**TASK GOAL**
Set down only the lines from the one containing "Instruction: Open Google apps grid" through the final line of the entries below, exactly as they stand, with no pictures.

Dataset records

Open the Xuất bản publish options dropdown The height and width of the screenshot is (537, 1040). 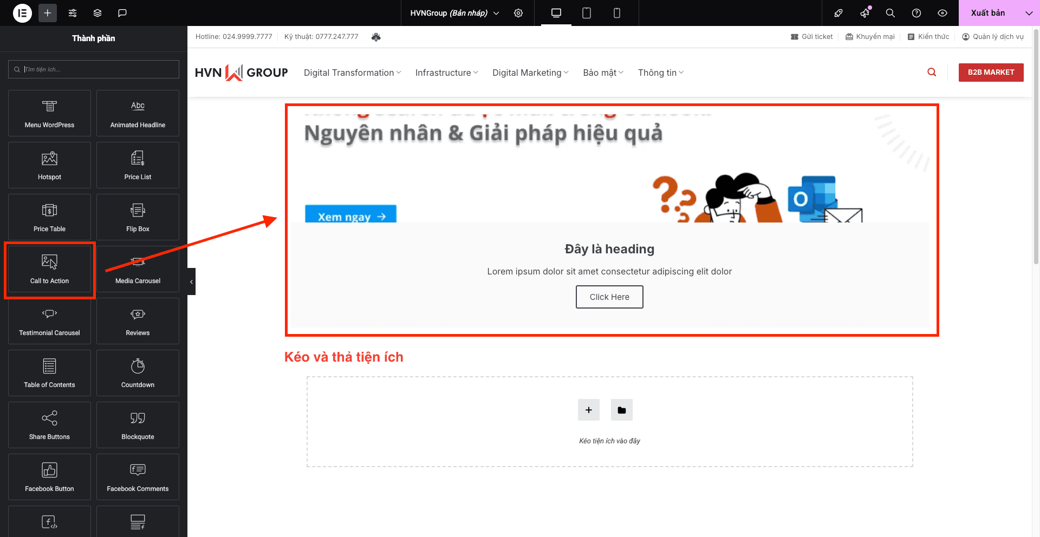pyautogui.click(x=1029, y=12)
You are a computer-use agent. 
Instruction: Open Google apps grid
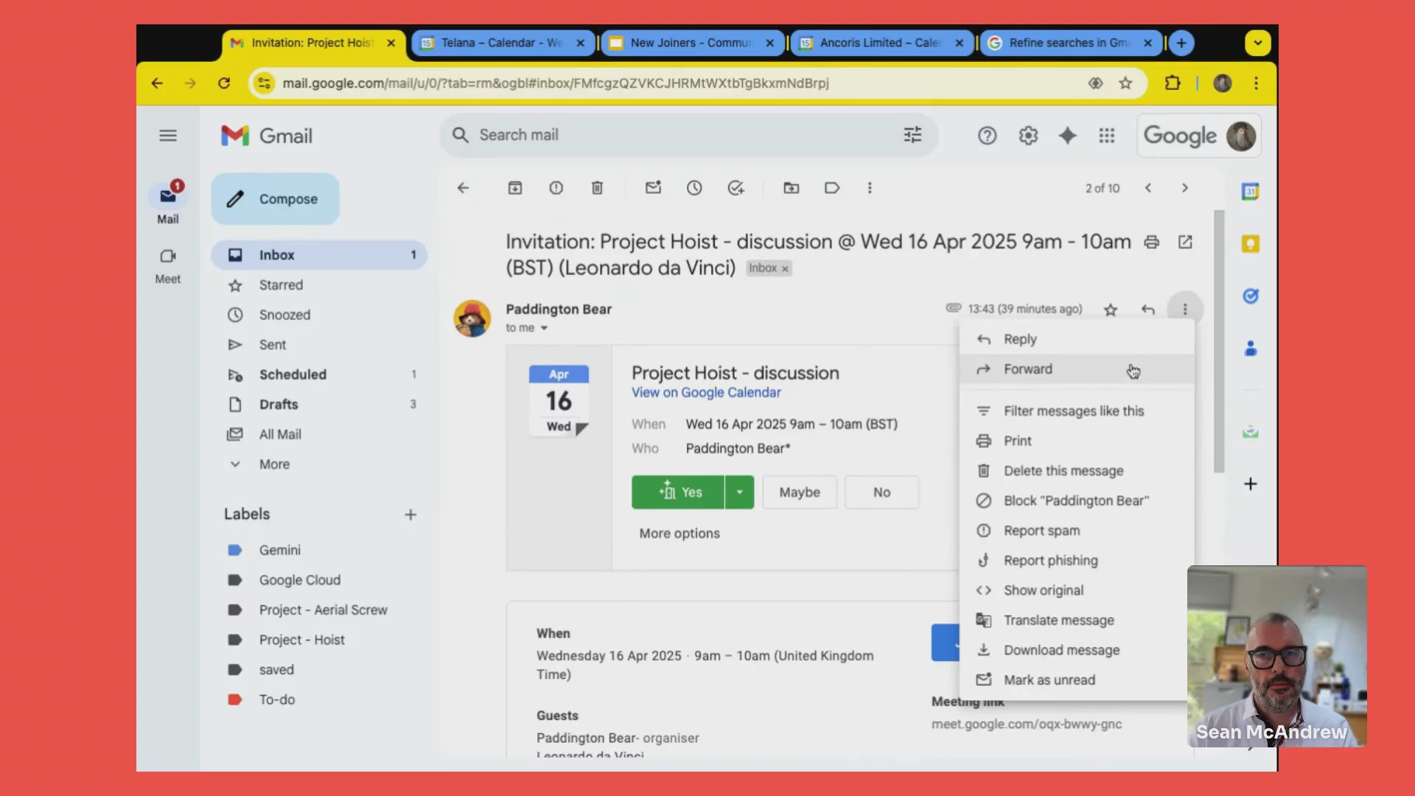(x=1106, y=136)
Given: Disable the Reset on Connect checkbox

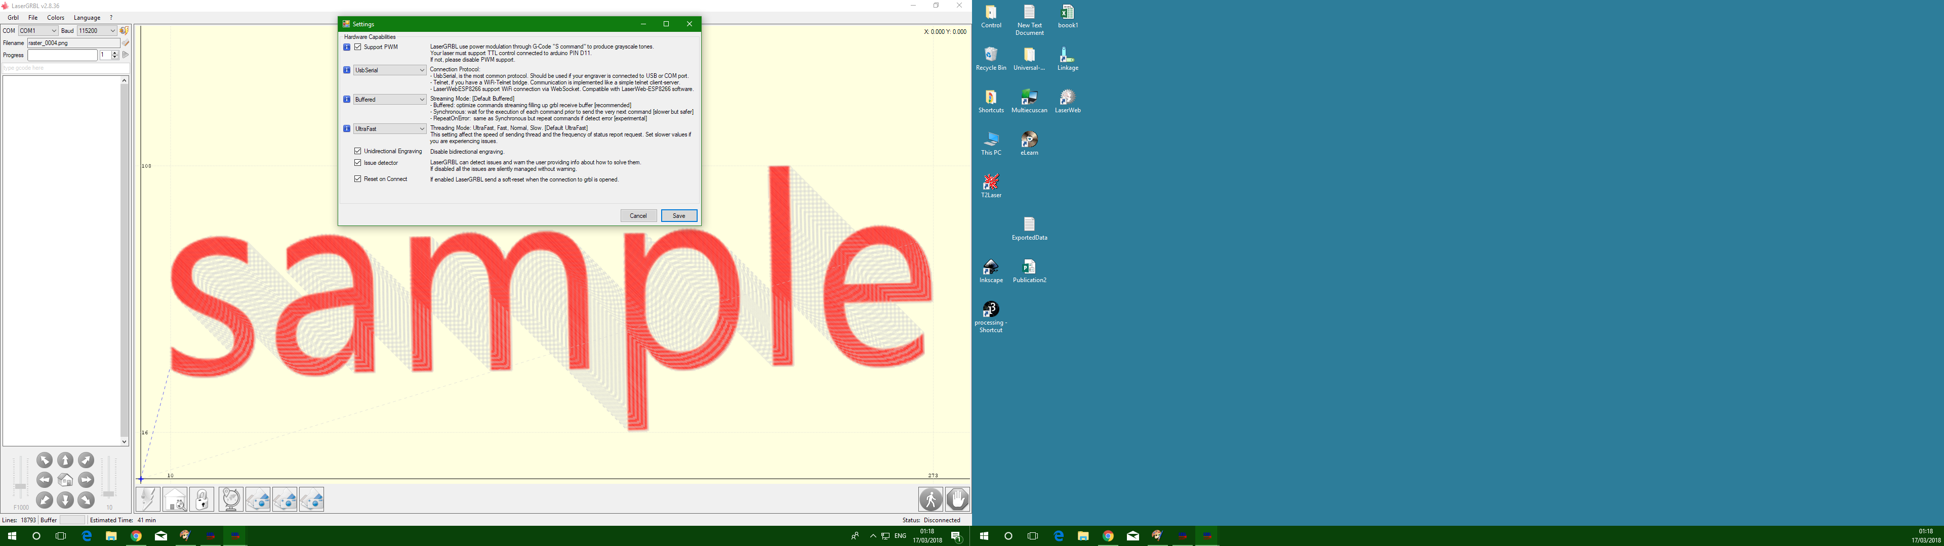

**ANSWER BOX**
Instruction: Open Google apps grid
(x=1106, y=136)
Given: Disable the Reset on Connect checkbox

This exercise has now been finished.